PAGE EXTRACT:

Overall, an examination of What Maisie Knew supports Gubar’s claim regarding the Victorian era’s interest in, and complex relation to, childhood. Far from being the ideal of innocence, Maisie instead comes to represent one of the “complex, highly socialized individuals” (181) Gubar claims exemplify the definition of a Victorian child. And the novel importantly opens up questions regarding child-adult relationships, causing adult readers to act as artful dodgers themselves by reconsidering their own definitions of children and how those children do or do not differ from themselves.

The Artful Marah Gubar: Dodging Jacqueline Rose and Institutional Structures

Because Suzanne has already summed up Marah Gubar’s argument very well, I will try to avoid repeating what she has already said, and instead point out some of the key terms and strategies Gubar uses, as well as some of the subtle distinctions she makes between her own argument and Rose’s.

Gubar’s most obvious key term, “artful dodgers,” is doing some important work both in setting up her stance with regard to Jacqueline Rose’s argument in The Case of Peter Pan, and in justifying the necessity of analyzing works for both adults and children.

Gubar uses the term “artful dodgers” to refer to a way in which Golden Age children’s authors often depict children as “artful collaborators,” who while they cannot completely escape adult influence, can escape becoming “passive parrots” (6) of adult narratives about them. This term also articulates Gubar’s stance with relation to Rose perfectly–it allows her to dodge Rose’s implication that works created by so-called childhood cultists like J.M. Barrie and Lewis Carroll were universally dis-empowering to children, without forcing her into the difficult position of saying that they did not fetishize innocence or desire children.

TASK STATEMENT:
In the text on Marah Gubar, what is the title of the Jacqueline Rose work whose argument Gubar responds to?

ENTRIES SHOWN:

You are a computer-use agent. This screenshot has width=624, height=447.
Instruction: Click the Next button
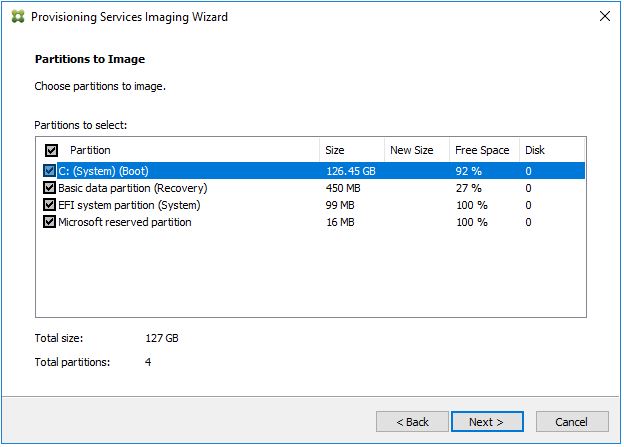486,422
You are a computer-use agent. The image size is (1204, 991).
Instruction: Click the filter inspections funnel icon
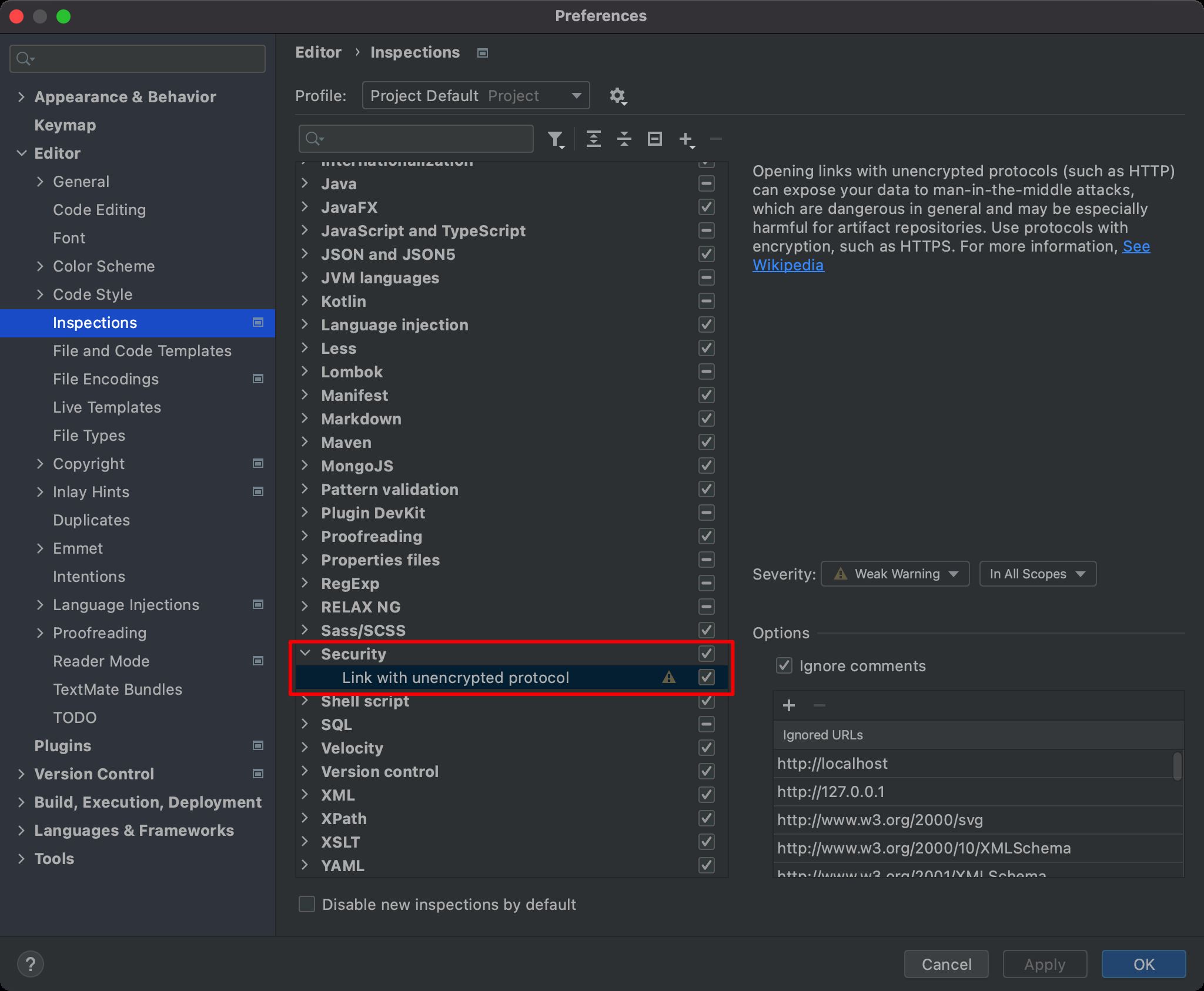click(x=555, y=139)
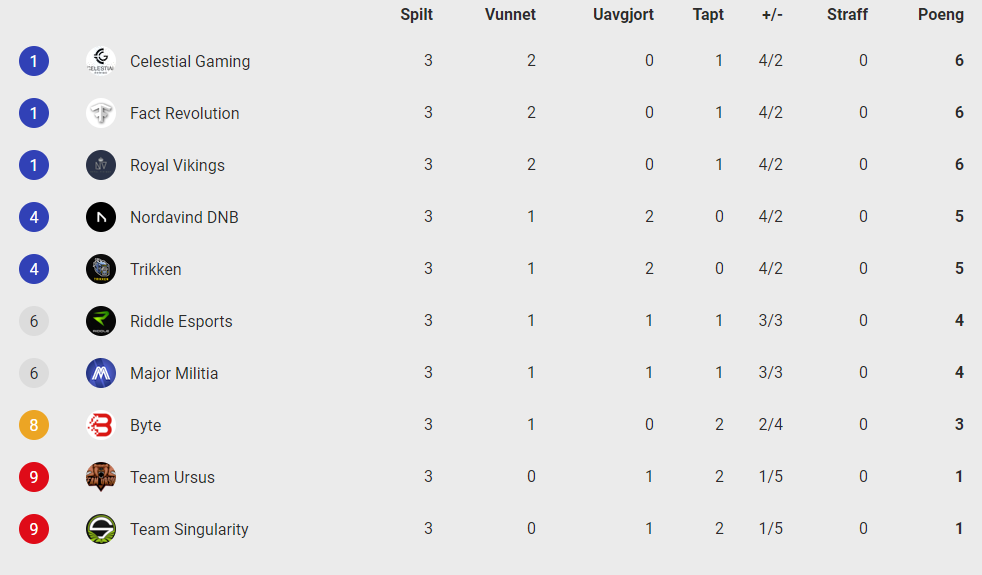
Task: Click Trikken's blue rank 4 badge
Action: point(34,269)
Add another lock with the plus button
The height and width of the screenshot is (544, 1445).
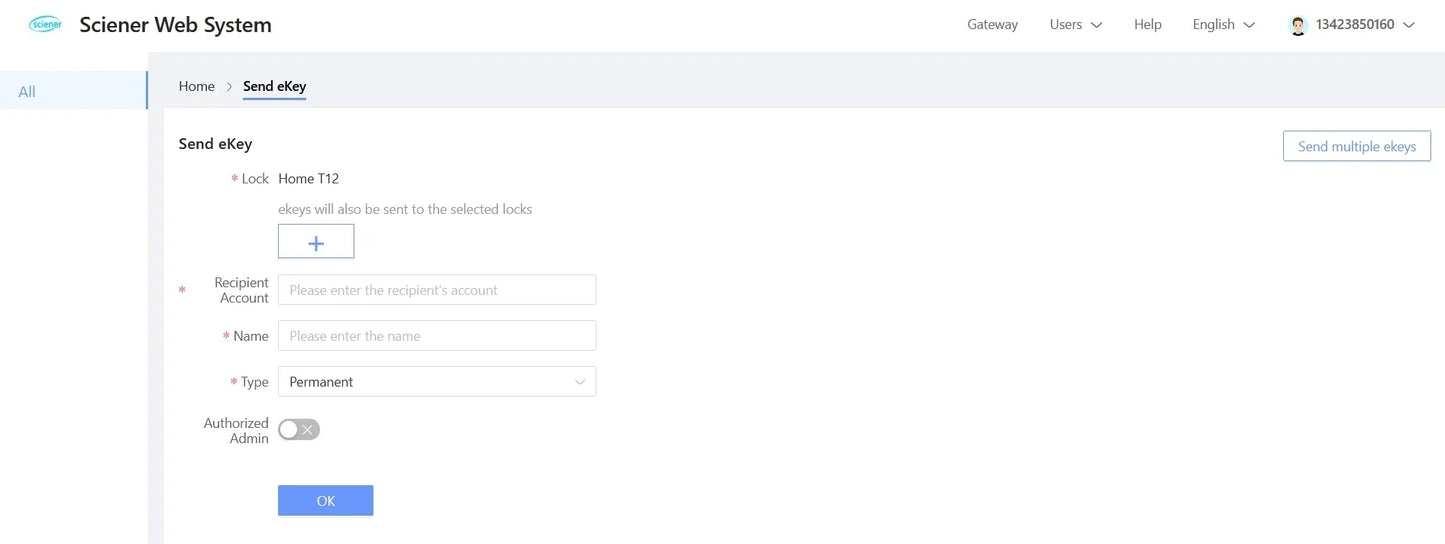click(x=316, y=242)
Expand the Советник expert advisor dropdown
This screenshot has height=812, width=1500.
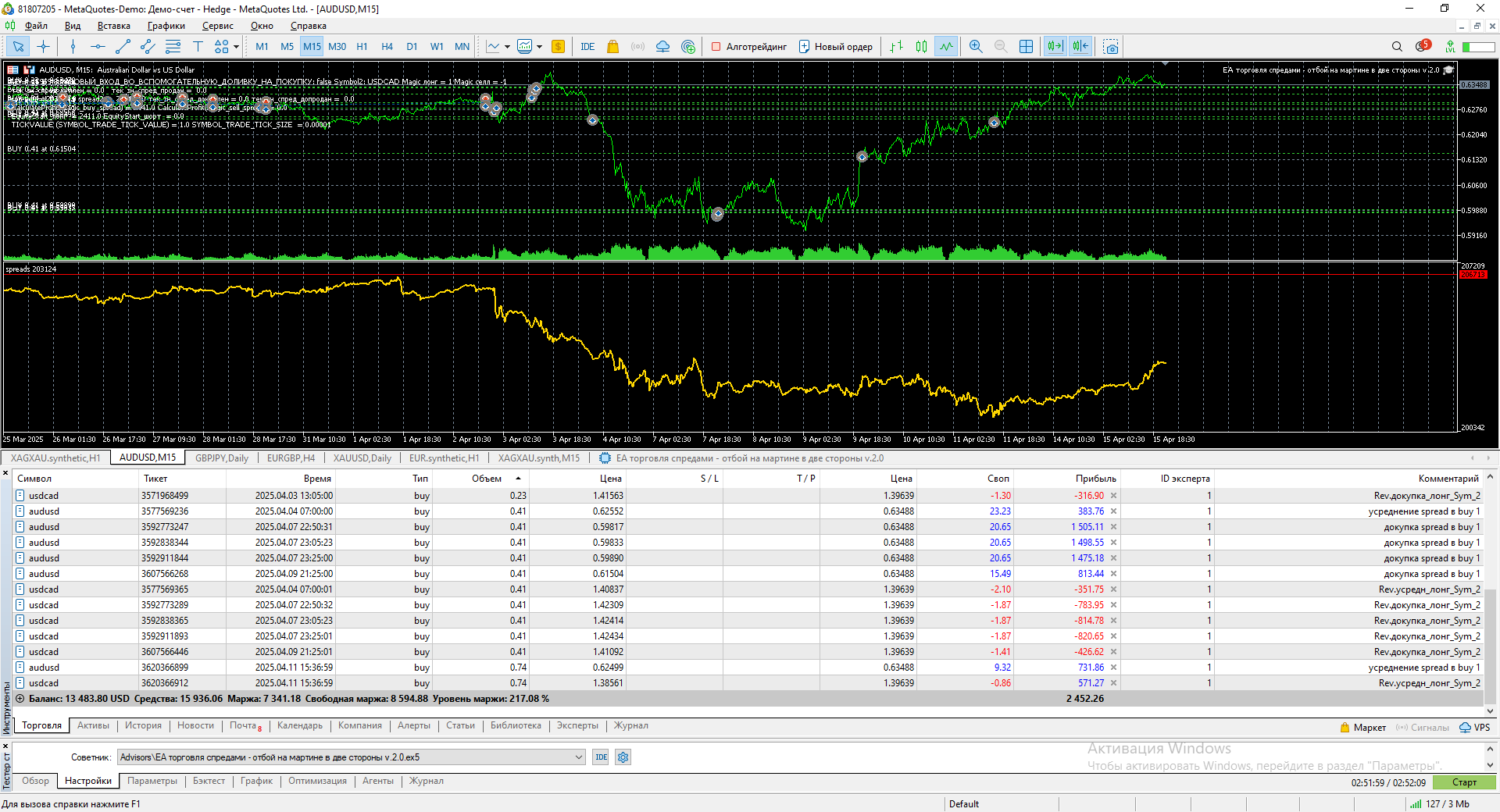579,757
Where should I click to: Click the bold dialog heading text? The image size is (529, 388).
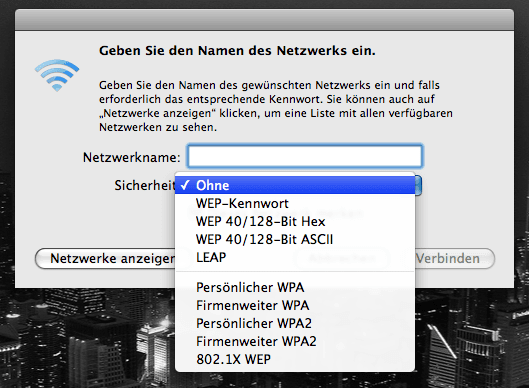click(x=237, y=51)
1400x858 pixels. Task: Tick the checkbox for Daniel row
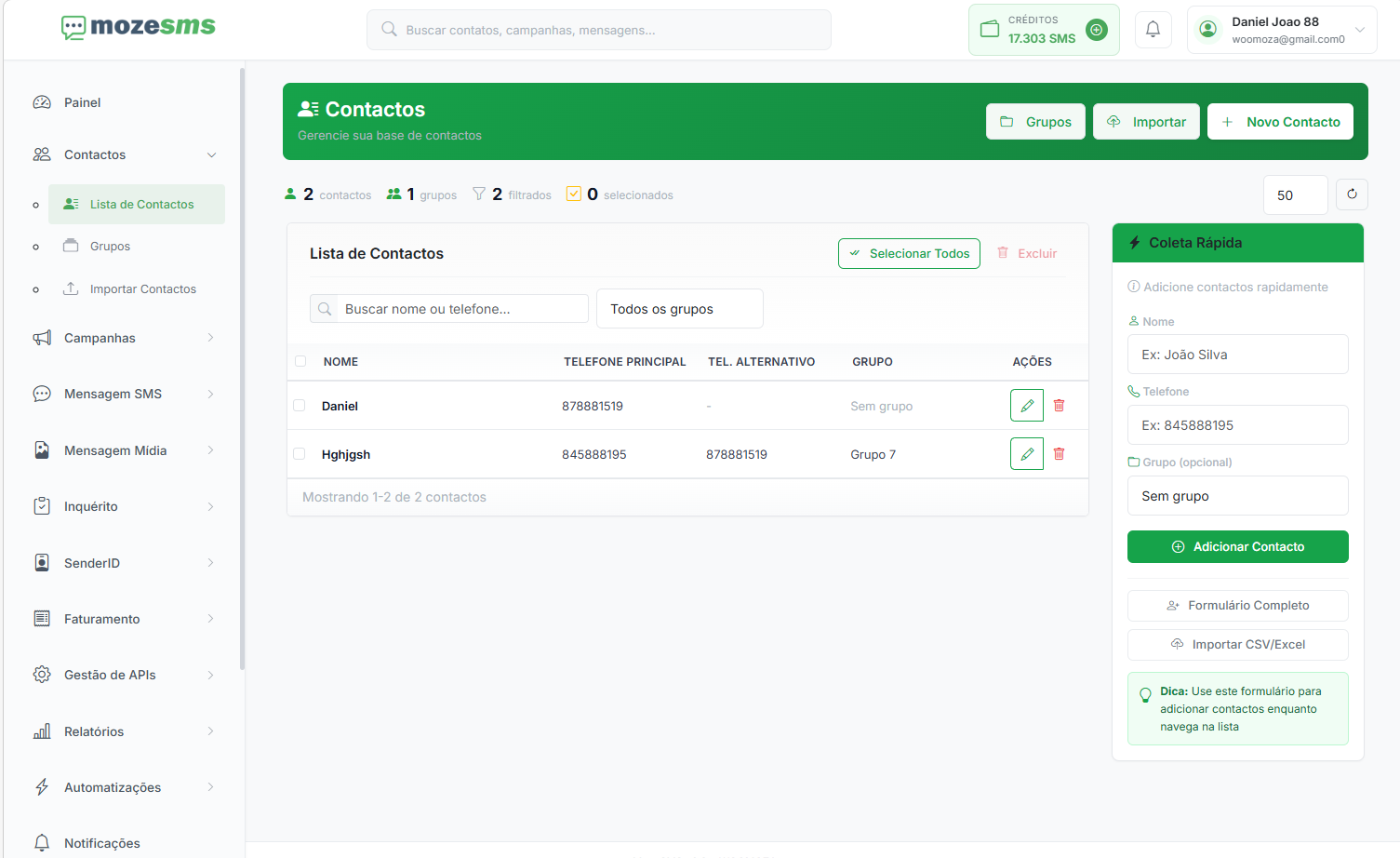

CORRECT OUTPUT:
The Case of Peter Pan.